A sea zoo is also planned and a rehabilitation centre for sick and injured seals and dolphins, which are common in nearby Cardigan Bay.

Mr Davies also said he was in discussions with Conygar about them providing a building to display Fishguard's first motorised lifeboat - the Charterhouse - which was sold in 1931, but found by local campaigners and returned to the town in 2009.

School children have joined with others in the community to restore the boat.

Something for holidaymakers

"The long term plan is to get it back to how it was," said Mr Davies.

"Part of the marina project will be to provide a building for it to go on display. We are hoping it will be part of a maritime and rail museum for the town."

He said the development would revitalise the town, which he claimed was "dying on its feet".

"To have a lobster hatchery here would be brilliant.
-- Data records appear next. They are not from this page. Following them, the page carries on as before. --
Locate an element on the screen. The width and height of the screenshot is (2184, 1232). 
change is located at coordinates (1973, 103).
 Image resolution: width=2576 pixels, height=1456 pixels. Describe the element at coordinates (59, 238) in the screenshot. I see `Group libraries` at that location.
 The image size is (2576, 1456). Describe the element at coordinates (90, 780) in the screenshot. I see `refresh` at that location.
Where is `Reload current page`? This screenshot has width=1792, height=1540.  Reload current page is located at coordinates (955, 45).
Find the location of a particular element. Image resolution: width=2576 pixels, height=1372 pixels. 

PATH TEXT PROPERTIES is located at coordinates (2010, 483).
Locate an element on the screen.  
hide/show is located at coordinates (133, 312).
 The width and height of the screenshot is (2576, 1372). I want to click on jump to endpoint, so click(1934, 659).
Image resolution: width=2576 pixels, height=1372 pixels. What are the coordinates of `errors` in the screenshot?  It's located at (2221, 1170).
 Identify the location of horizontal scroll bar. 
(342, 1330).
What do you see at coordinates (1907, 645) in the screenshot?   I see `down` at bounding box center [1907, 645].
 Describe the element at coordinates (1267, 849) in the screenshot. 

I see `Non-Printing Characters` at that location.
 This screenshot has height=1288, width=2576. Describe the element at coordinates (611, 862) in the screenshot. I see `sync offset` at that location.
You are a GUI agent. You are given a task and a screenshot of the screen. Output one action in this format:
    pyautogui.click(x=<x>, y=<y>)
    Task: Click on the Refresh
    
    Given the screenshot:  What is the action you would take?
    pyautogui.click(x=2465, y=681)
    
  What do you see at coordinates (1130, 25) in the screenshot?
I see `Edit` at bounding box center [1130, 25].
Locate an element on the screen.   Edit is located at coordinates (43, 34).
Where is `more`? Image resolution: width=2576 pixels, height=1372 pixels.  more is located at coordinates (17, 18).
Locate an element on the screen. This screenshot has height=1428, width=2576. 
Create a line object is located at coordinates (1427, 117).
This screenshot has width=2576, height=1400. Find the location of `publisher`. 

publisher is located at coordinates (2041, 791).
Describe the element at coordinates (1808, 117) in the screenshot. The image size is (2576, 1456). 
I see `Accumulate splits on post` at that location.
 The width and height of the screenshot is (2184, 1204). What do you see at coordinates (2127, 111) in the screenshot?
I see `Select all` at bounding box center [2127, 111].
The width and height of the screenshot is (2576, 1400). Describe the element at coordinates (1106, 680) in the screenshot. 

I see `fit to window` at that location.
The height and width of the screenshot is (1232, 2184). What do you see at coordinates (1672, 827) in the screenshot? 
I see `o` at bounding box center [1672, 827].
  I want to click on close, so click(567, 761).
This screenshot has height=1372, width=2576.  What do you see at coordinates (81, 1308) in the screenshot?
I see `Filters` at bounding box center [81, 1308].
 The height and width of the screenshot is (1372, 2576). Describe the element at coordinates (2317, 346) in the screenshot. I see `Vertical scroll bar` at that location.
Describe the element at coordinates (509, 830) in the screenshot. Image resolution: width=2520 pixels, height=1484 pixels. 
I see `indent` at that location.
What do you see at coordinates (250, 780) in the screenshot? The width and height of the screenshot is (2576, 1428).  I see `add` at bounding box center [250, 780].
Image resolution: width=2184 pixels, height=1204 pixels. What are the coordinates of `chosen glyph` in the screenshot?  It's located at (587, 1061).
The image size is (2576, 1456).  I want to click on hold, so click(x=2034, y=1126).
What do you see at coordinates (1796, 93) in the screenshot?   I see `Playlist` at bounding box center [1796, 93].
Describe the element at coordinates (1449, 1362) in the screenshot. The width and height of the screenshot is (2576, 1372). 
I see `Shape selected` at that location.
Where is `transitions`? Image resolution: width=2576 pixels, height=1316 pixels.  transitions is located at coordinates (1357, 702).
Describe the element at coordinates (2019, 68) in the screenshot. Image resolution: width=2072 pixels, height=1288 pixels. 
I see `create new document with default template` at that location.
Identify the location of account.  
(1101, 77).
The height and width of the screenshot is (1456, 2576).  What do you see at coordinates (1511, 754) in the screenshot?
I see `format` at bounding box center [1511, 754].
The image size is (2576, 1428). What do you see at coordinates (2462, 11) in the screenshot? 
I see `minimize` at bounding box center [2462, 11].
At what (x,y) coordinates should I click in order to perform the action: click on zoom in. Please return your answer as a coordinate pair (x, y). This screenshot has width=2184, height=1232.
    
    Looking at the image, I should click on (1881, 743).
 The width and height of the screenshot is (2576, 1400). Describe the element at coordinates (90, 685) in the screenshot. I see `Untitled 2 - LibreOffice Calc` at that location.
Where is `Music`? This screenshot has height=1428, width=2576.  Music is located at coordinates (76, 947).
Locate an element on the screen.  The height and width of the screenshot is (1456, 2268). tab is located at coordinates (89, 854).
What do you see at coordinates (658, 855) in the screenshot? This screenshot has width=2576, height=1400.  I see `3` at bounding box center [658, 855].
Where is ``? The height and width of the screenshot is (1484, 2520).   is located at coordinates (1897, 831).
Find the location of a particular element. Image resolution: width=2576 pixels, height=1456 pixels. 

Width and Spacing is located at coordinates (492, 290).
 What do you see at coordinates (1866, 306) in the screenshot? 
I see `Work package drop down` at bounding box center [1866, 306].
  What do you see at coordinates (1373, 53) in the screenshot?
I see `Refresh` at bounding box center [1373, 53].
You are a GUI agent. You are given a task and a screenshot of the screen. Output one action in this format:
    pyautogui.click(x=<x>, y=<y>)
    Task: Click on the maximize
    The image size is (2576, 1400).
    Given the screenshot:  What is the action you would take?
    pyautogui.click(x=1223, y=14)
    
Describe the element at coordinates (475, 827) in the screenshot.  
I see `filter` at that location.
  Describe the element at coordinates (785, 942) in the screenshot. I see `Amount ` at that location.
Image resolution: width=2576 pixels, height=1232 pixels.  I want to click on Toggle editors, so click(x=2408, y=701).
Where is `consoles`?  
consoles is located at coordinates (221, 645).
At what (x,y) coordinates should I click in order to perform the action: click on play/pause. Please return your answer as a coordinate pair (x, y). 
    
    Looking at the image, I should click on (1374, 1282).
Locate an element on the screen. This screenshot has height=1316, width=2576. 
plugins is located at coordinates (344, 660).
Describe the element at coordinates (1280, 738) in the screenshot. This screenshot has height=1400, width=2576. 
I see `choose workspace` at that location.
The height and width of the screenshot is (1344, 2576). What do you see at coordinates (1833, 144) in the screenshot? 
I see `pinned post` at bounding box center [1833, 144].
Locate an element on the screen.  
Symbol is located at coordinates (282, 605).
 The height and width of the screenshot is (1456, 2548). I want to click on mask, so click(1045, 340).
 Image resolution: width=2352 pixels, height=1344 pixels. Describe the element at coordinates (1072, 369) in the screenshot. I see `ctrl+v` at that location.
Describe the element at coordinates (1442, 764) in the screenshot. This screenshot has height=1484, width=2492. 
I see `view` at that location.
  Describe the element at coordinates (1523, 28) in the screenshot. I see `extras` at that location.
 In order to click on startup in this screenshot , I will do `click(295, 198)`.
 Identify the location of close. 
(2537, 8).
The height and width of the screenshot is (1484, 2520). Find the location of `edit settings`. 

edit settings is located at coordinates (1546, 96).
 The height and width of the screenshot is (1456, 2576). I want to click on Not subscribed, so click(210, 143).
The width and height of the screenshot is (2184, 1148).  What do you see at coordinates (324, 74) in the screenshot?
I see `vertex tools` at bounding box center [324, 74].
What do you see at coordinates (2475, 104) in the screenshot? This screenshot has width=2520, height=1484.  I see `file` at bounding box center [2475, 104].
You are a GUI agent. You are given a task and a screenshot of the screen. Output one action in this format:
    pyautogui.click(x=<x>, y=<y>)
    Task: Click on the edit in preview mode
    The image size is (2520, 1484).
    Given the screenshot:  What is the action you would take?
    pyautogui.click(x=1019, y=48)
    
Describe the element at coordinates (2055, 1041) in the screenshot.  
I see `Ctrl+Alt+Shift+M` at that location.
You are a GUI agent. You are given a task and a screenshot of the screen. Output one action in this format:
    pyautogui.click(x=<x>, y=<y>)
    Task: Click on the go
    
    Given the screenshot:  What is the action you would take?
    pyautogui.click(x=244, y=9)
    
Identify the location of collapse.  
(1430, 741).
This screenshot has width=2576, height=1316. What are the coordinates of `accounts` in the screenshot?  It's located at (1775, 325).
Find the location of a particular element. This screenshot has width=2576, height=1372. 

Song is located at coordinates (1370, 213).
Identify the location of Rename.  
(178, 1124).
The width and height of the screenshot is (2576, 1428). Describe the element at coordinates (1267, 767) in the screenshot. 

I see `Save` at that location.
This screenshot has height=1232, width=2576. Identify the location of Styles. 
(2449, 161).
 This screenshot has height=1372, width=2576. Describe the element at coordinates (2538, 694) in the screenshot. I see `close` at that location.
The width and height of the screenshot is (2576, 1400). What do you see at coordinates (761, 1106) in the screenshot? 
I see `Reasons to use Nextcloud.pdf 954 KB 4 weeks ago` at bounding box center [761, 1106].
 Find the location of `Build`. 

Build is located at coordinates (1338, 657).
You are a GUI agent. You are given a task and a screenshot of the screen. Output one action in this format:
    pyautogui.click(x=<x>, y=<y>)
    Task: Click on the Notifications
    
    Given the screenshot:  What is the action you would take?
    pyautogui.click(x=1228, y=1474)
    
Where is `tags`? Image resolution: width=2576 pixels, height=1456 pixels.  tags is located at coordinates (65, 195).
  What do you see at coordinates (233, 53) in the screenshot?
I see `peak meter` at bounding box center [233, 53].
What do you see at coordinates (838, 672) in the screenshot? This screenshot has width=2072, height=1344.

There is one in Padstow [in Cornwall] and it is amazing," the mayor said.

"That and the sea zoo and seal hospital could be places for children to come on school trips and it would also provide something for holidaymakers to come to see.

"We would be providing attractions for visitors and that's what we need - they would be different from the places of interest in other parts of Pembrokeshire, like Oakwood.

"And we'd hopefully get day trippers from Ireland so that would be good for the ferry too."

Local opposition

A cCinema, restaurants and shops were also planned, he said, while it was hoped a sculpture, like the Angel of the North, would take pride of place.

"There has been a little bit of opposition in the town to all of this, but it's mainly been because locals were worried they would lose their slipway for their boats at the port," he said.

"But I have had a written assurance from Conygar that they will still have a slipway, which will be free of charge to locals, and a car park."

Planning permission for a marina at Fishguard was granted to the Anglesey Boat Company in 2003.

It was acquired by the The Conygar Investment Company in 2008, which is behind the latest plans.

A spokesperson said: "Conygar is keen to see the marina development become a success and that would include various business opportunities that would create jobs and attract people to the site."

Conygar previously said if granted the new application will supersede the existing planning consent and provide a development of greater scale and opportunity.

The firm claims the marina could be worth up to £100m providing a major boost to the area's economy.